There is something missing in the code above. This code works for scalar values. However, images contain many scalar values. In order for the above code to be useful, it must be surrounded by a loop with code that accesses individual pixels in the red, green, and blue images and stores them one at a time in the red, green, and blue variables. In the same loop after the computation, another piece of code must do the same with the Y, I, and Q values to store them in the result images. That is,

    unsigned char red[480][640], green[480][640], blue[480][640];
    unsigned char Y[480][640], I[480][640], Q[480][640];
    ...
    for (int i = 0; i < 480; i++) 
      for (int j = 0; j < 640; j++)
       {
        Y[i][j] = 0.30 * red[i][j]  + 0.59 * green[i][j]  + 0.11 * blue[i][j];
        I[i][j] = 0.60 * red[i][j]  + 0.28 * green[i][j]  + 0.32 * blue[i][j];
        Q[i][j] = 0.21 * red[i][j]  + 0.52 * green[i][j]  + 0.31 * blue[i][j];
       }

Using the ICL, the code to perform the conversion is almost identical to the code above.

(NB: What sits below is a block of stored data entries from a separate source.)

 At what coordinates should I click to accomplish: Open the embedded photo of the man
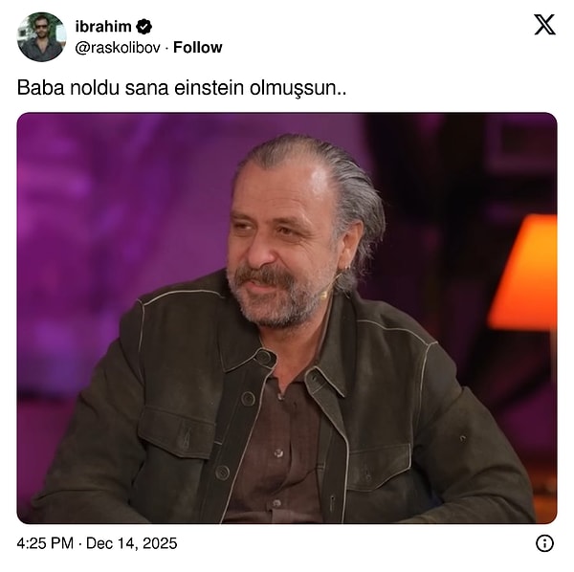coord(287,318)
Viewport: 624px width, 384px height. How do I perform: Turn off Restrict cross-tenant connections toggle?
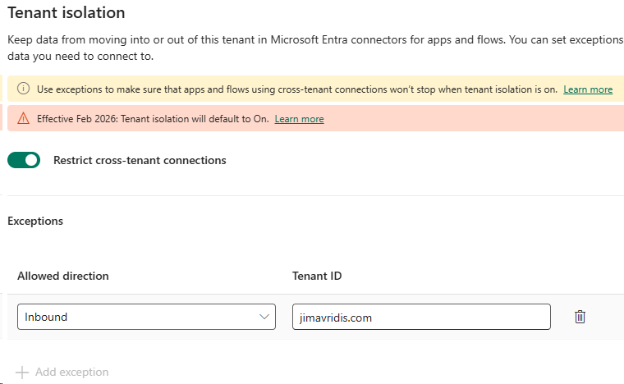(x=24, y=161)
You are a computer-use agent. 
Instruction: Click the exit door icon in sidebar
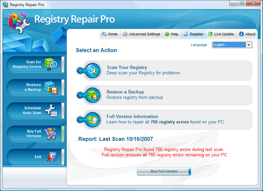51,157
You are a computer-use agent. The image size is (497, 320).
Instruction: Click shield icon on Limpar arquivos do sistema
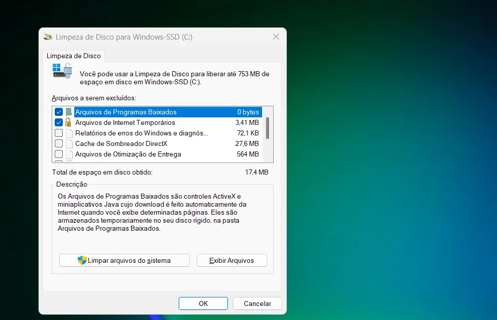click(x=82, y=260)
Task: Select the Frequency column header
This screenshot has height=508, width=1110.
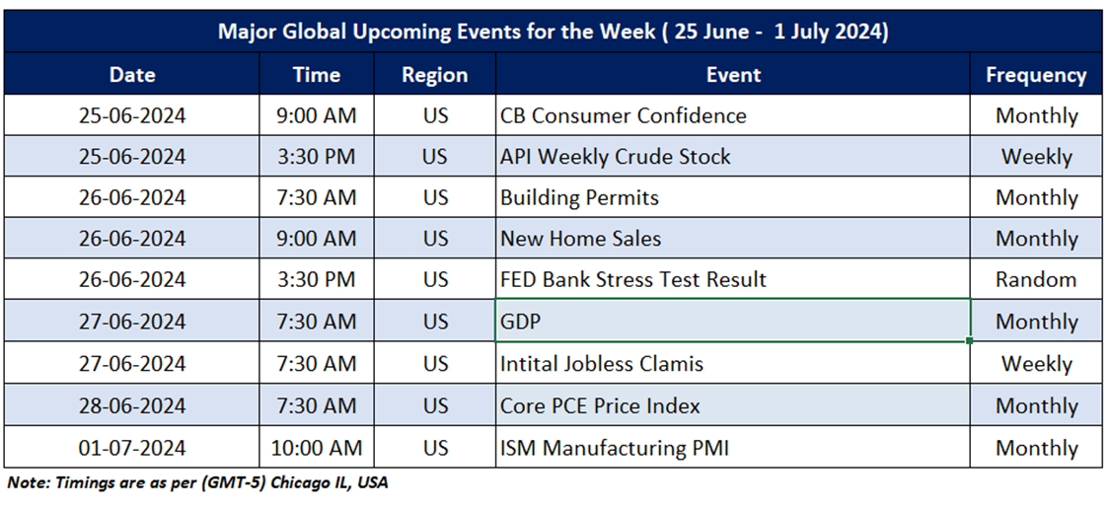Action: 1036,75
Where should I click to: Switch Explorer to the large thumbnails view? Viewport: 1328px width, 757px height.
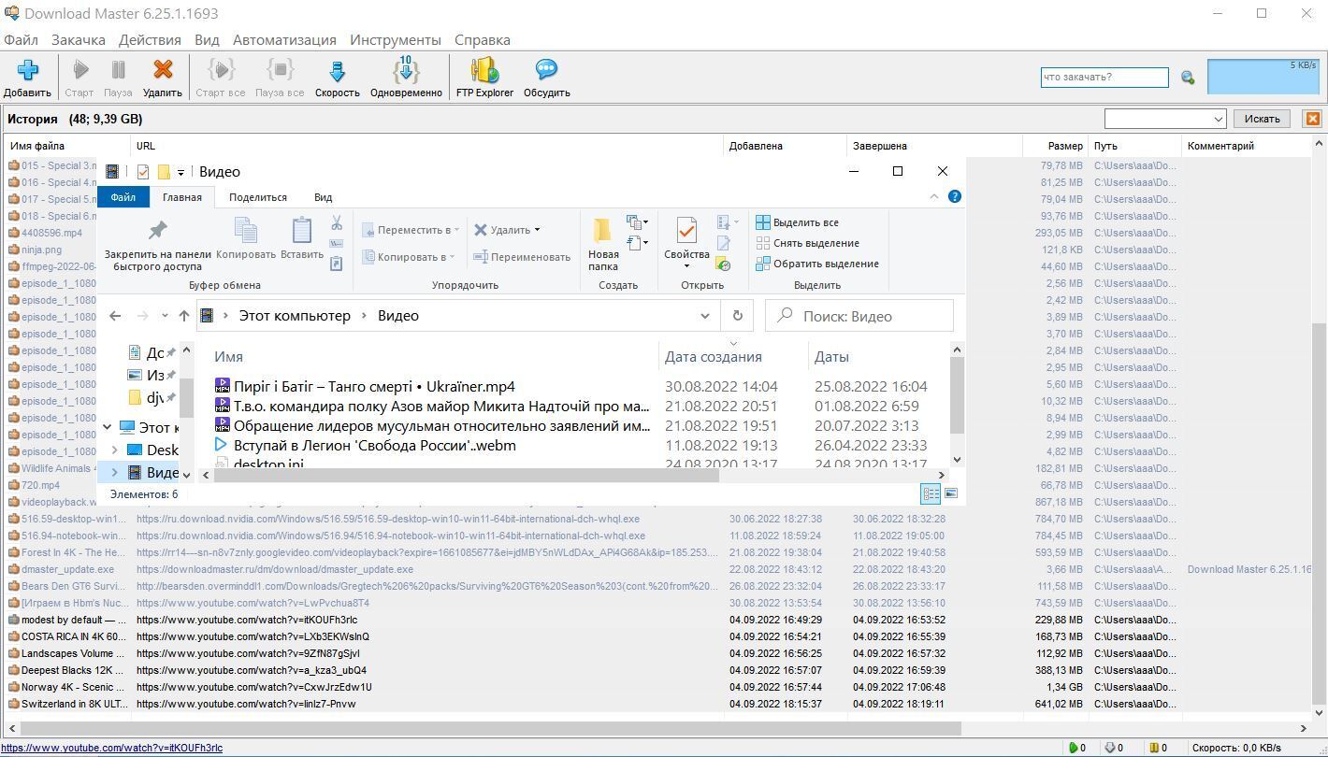coord(951,493)
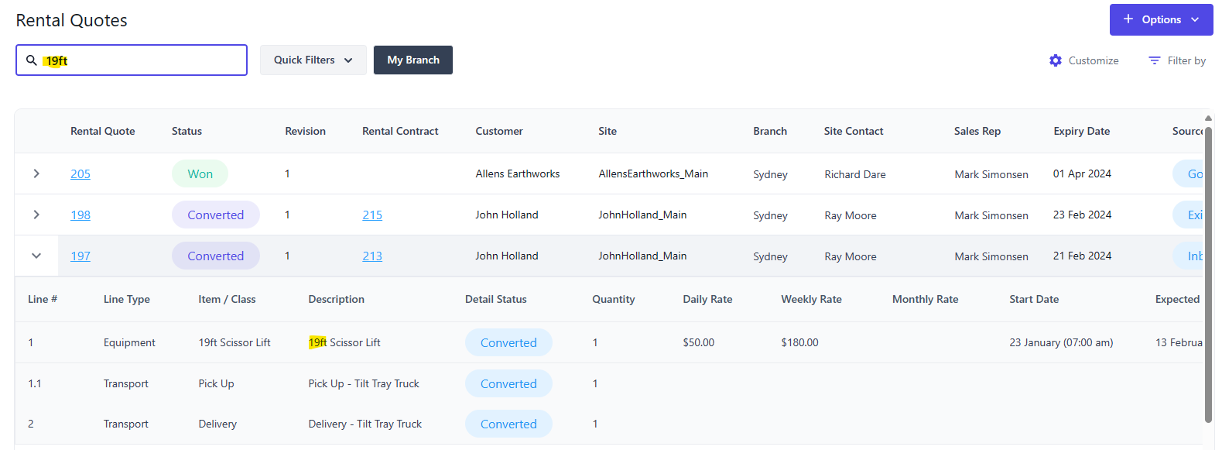Click the Won status badge
The height and width of the screenshot is (450, 1222).
pos(200,174)
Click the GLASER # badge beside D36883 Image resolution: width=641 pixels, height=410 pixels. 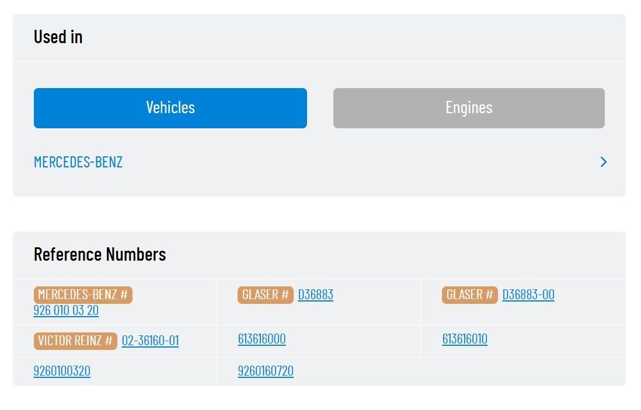click(x=265, y=295)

Instead of looping, the operations are performed in parallel at every pixel.

    PlaneSize ntsc(480, 640);
    UCharPlane red(ntsc), green(ntsc), blue(ntsc);
    UCharPlane Y(ntsc), I(ntsc), Q(ntsc);
    ...
    Y = 0.30 * red + 0.59 * green + 0.11 * blue;
    I = 0.60 * red + 0.28 * green + 0.32 * blue;
    Q = 0.21 * red + 0.52 * green + 0.31 * blue;

The computation performed on every pixel is identical. The pixels of the red image(1) are converted to floating point and multiplied by the floating point constants. The different products are added and the result is converted back to integer to be stored in the Y, I, and Q images.

From this, you might conclude that writing expressions for planes is identical to writing expressions for scalars. Indeed, the ICL was designed to provide this level of correspondence so that people would have an easier time of writing code for a SIMD computer.

There are differences of which you should be aware. Sequential computers, such as a standard workstation, take the same amount of time to add two eight bit values as to add two 16 bit values or two 32 bit values because they always operate on 32 bits at a time.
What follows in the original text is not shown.